- **SELECTED PASSAGE**:
┌────────
By the early 1900s, South Florida was becoming a prime destination for settlers. The region was an expanse of freshwater that farmers and settlers wanted to transform into farmable land. Canal-dredging projects drained water out of the Everglades (known as the River of Grass) and changed wetlands into land ready to be developed and farmed. As land opened up for such crops as sugar cane, tomatoes, beans, and potatoes, more settlers were attracted to the area, leading to further drainage. By 1927, 440 miles of canals, 47 miles of levees, and 16 locks and dams had been constructed throughout the region, according to CERP.

The hurricane of 1928 accelerated changes in the Everglades. The storm's landfall resulted in massive flooding, saltwater intrusion, and thousands of deaths. Calls for federal assistance were immediate and prompted future projects that removed more water from the Everglades and built additional flood-protection structures to prevent such destruction from happening again. The Everglades as it had existed for centuries was drastically altered. The River of Grass would eventually shrink to half the size it was at the beginning of the century, according to the Southwest Florida Water Management District.

At about the same time, a grassroots effort developed into a political movement to protect what remained of the natural environment in South Florida. In 1934, Congress authorized creation of a national park in the Everglades, and in 1947, Everglades National Park was established "to conserve the natural landscape and prevent further degradation of its land, plants, and animals". But the infrastructure that was draining and channeling the region's wetlands by altering freshwater flow had already set in motion a series of disturbances that continue to affect the park's ecosystem today.

Photograph shows underwater and above-water view of a boat with instrument in the water.
The Along-Track Reef-Imaging System (ATRIS), deployed from an adjustable pole mounted to the side of a boat, can provide scientists with information about the condition and type of seafloor.
└────────
- **DIRECTION 1**: Can you quote everything in the Everglades passage from "At about the" down to "park's ecosystem today.", including both ends?

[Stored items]
┌────────
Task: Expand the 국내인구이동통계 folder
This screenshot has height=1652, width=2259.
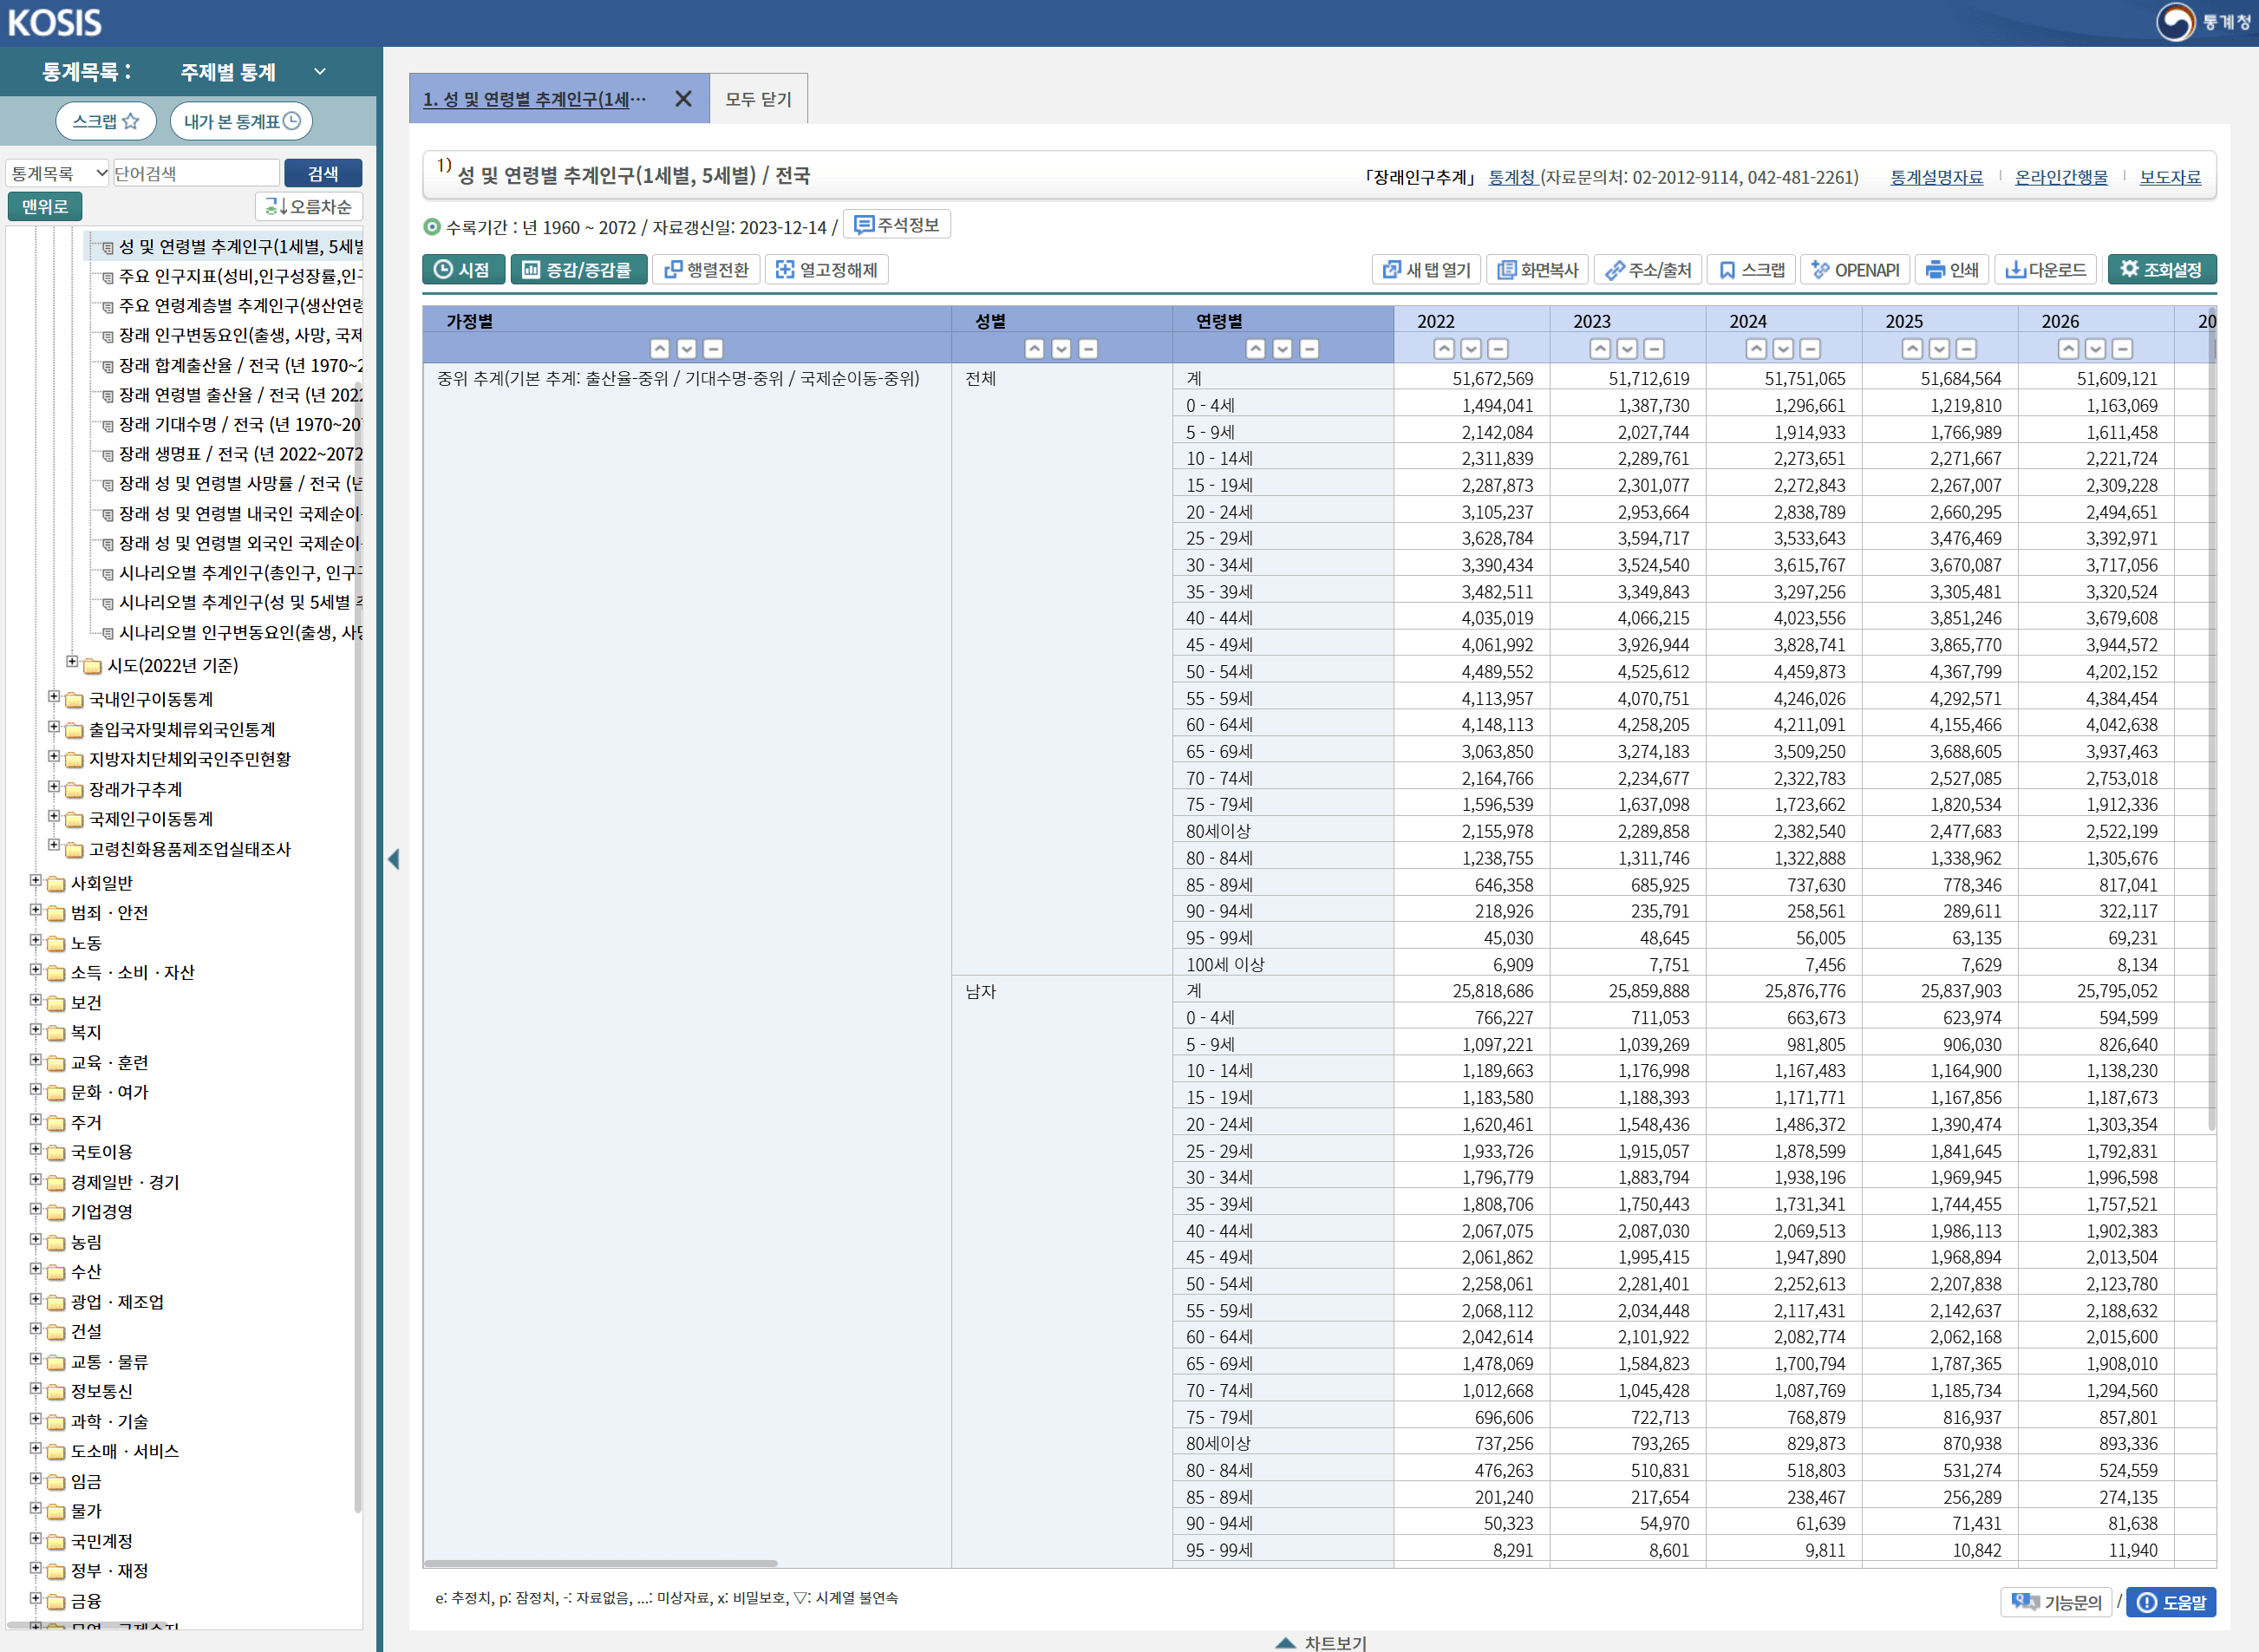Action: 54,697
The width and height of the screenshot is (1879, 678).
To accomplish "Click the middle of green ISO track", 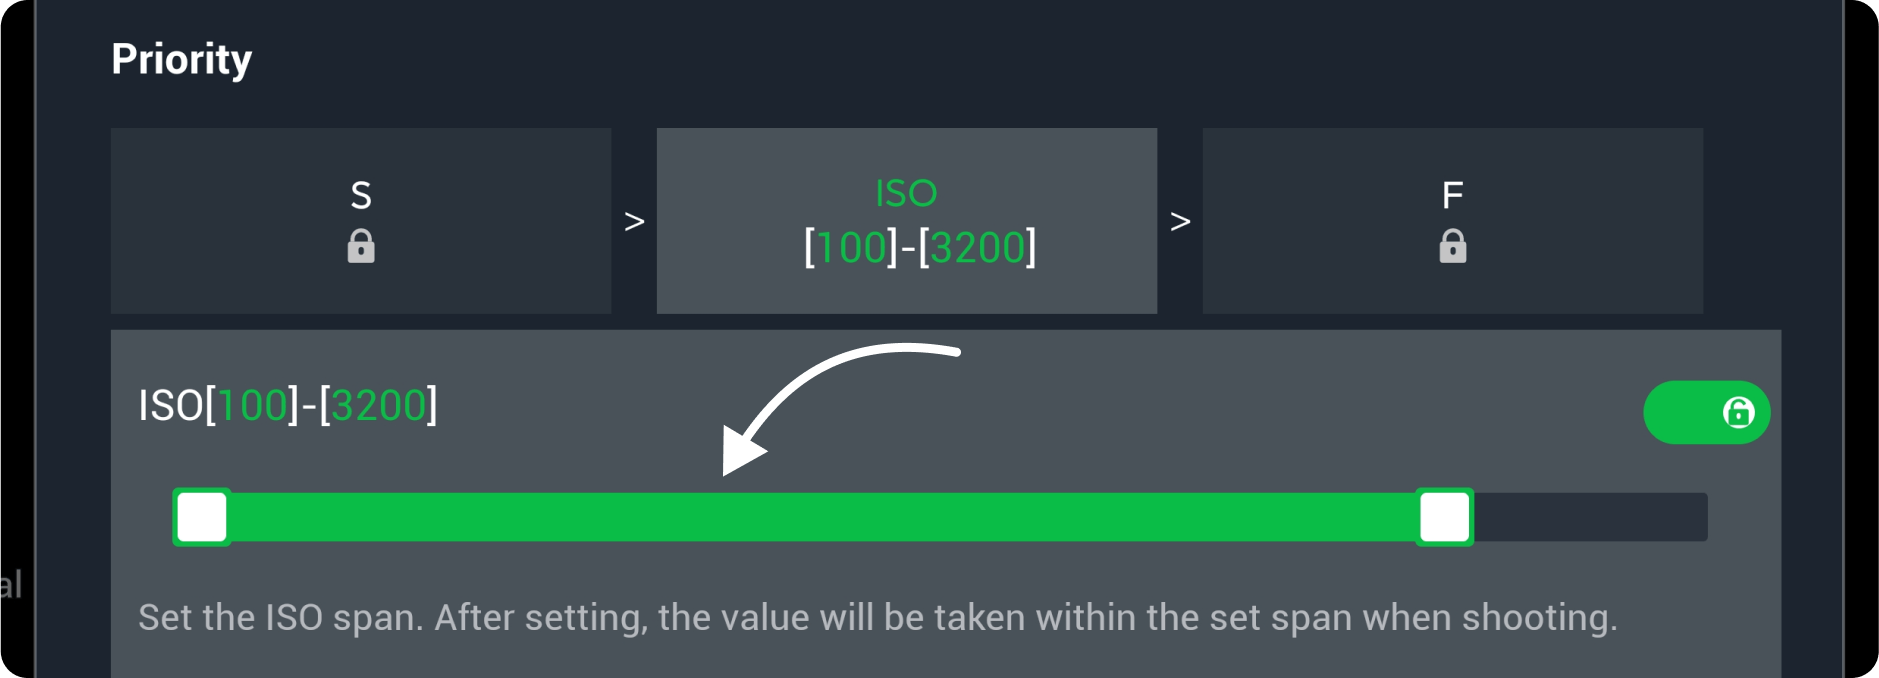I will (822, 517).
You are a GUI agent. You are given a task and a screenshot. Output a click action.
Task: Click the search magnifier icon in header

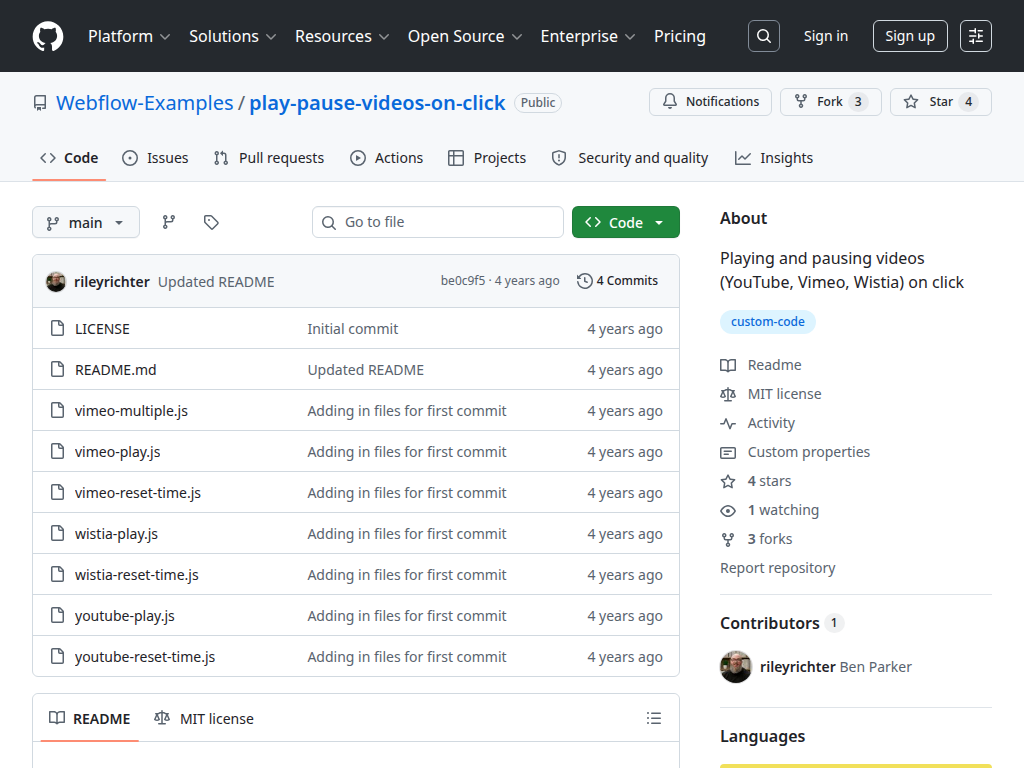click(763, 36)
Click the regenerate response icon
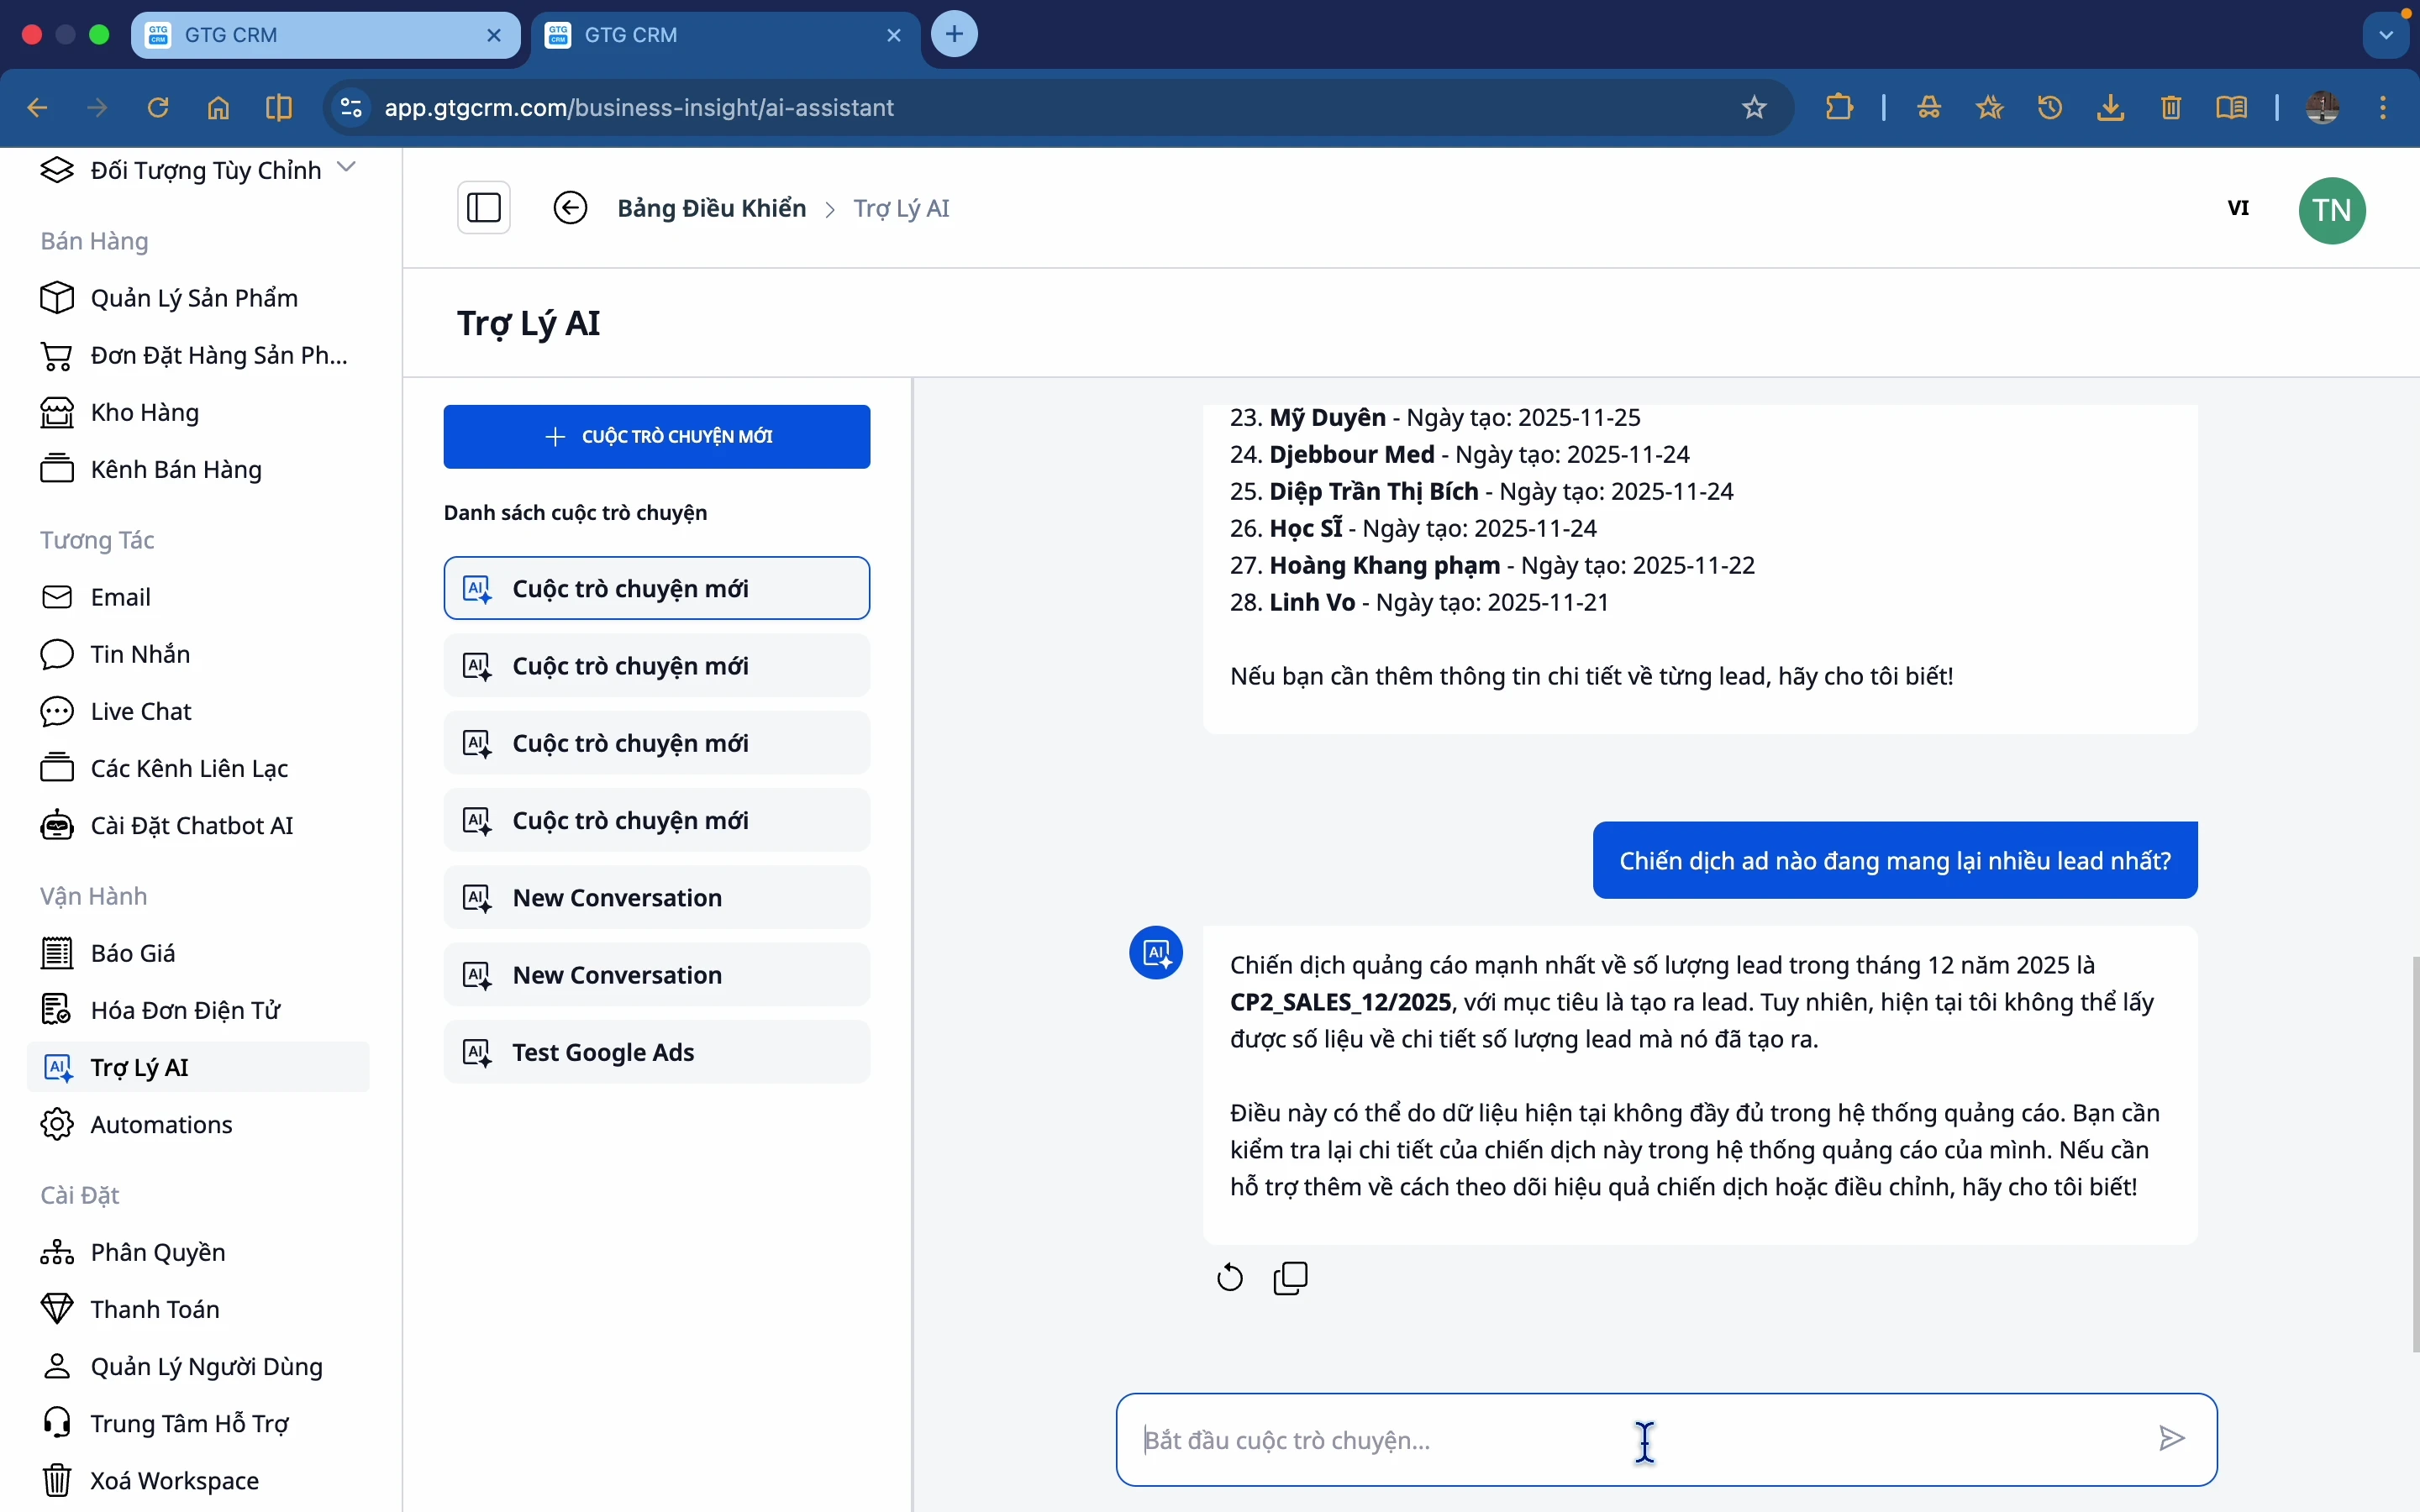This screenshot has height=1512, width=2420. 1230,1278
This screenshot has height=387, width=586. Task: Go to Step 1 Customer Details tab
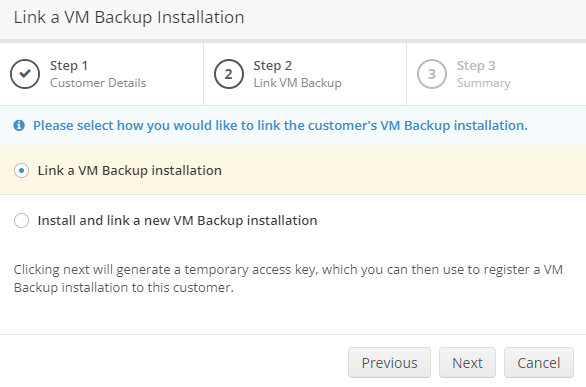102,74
└────────
- **DIRECTION 2**: Will you print everything in the records from the line containing "Click the regenerate response icon" down to the end of the records, including both ends, with the pictures left out?

- **SOLUTION 1**:
At about the same time, a grassroots effort developed into a political movement to protect what remained of the natural environment in South Florida. In 1934, Congress authorized creation of a national park in the Everglades, and in 1947, Everglades National Park was established "to conserve the natural landscape and prevent further degradation of its land, plants, and animals". But the infrastructure that was draining and channeling the region's wetlands by altering freshwater flow had already set in motion a series of disturbances that continue to affect the park's ecosystem today.

- **SOLUTION 2**:
Click the regenerate response icon
This screenshot has height=1512, width=2420. 1230,1278
This screenshot has height=387, width=586. Task: Go to Step 1 Customer Details tab
102,74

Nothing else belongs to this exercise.